YOUR GOAL - As the output, give exactly the lines that run from the one with "Task: Click the thumbs up icon on OK response" through the end of the records below, and omit pictures.

++++ DATA FOR THIS TASK ++++

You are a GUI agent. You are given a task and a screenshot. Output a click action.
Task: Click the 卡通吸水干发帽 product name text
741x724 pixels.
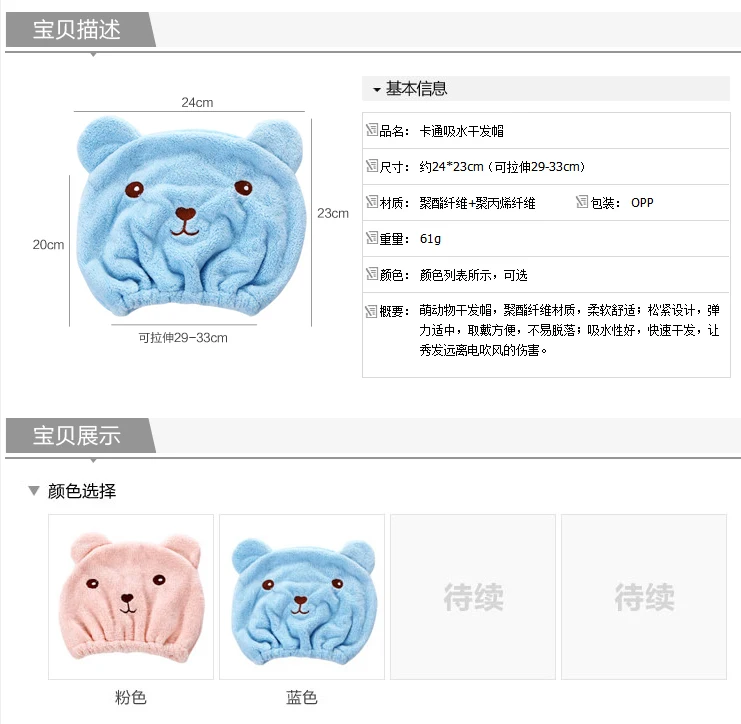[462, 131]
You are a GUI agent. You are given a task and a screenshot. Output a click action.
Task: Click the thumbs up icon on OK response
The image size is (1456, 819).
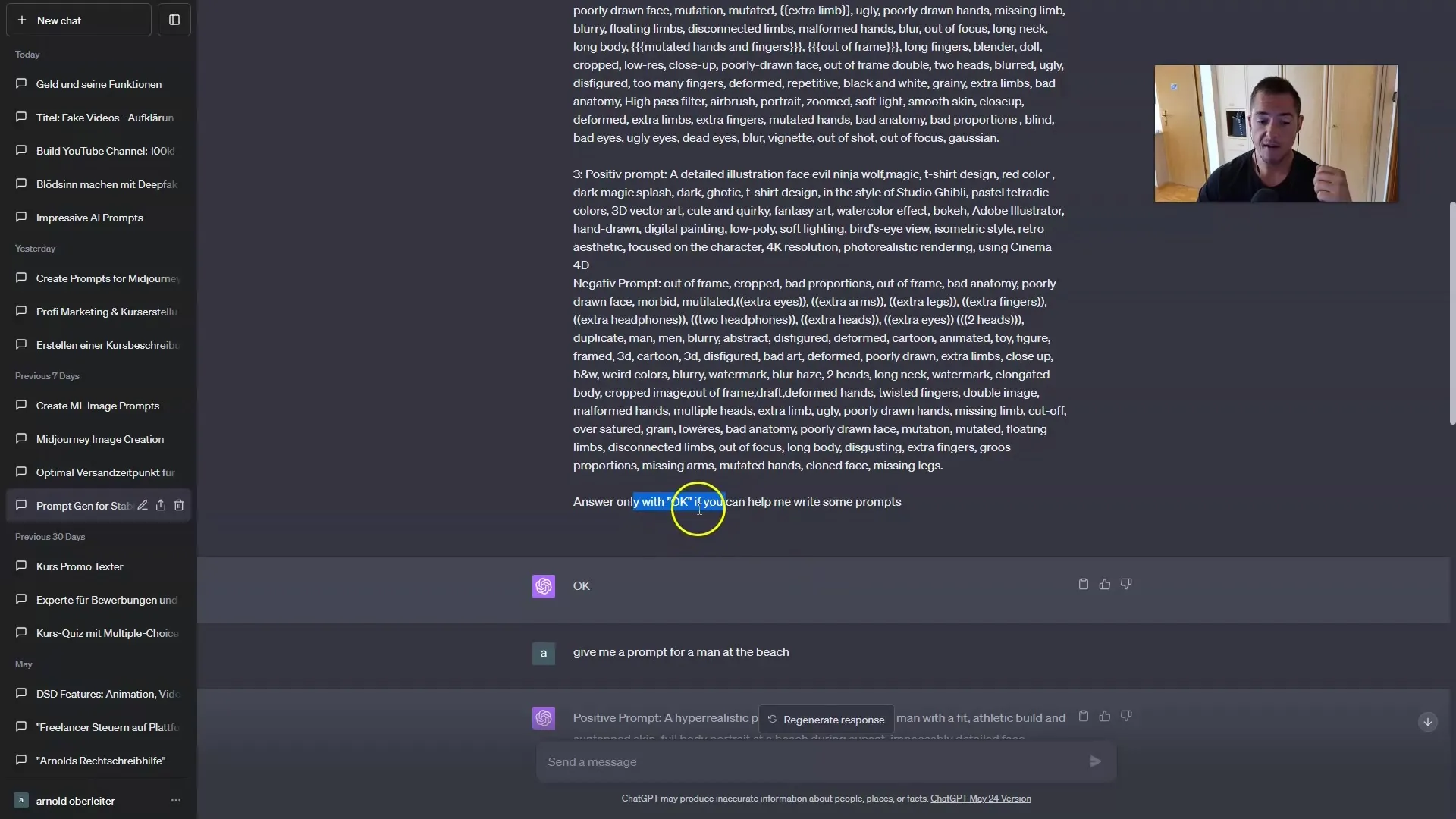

++++

RESPONSE TO THE EXERCISE -
Task: Click the thumbs up icon on OK response
The image size is (1456, 819).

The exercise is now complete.